Randell KA, Evans SE, O'Malley D, Dowd MD. Hosp. Pediatr. 2015; 5(3): 141-147.

Affiliation

Division of Emergency and Urgent Care; and.

Copyright

(Copyright © 2015, American Academy of Pediatrics Section on Hospital Medicine)

DOI

10.1542/hpeds.2014-0054

PMID

25732987

Abstract

OBJECTIVE: The purpose of this study was to conduct a baseline assessment of intimate partner violence (IPV) practices in a pediatric hospital system.

METHODS: The Delphi Instrument for Hospital-based Domestic Violence Programs was used to assess the structure and components of the hospital system's IPV practices. Through key stakeholder interviews, we also assessed IPV practices in individual patient care areas. Qualitative analysis of interview data used a grounded theory approach.

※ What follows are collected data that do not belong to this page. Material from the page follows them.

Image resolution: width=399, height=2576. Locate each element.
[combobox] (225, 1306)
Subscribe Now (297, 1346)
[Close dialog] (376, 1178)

RESULTS: The hospital scored 17 of 100 points on the Delphi instrument assessment. Key areas of weakness identified by the Delphi instrument and interviews included lack of coordinated provider training and evaluation of IPV-related processes and no standards for IPV screening, safety assessment, and documentation. Most interviewees supported addressing IPV; all identified barriers to IPV screening at individual provider and institutional levels. Institutional barriers included lack of a standardized response to IPV disclosure, need for individualized screening protocols for different patient care settings, lack of standardized provider training, concerns about overextending social work resources, and lack of resources for hospital staff experiencing vicarious trauma. Individual barriers included concern that screening may harm physician-patient-family relationships and the perception that physicians are unwilling to address psychosocial issues.

CONCLUSIONS: The Delphi Instrument for Hospital-based Domestic Violence Programs identified weaknesses and key areas for improvement in IPV practices. Deficiencies revealed by the Delphi instrument were affirmed by individual interview results. Institutional and individual provider level barriers must be addressed to optimize IPV practices in a pediatric hospital system.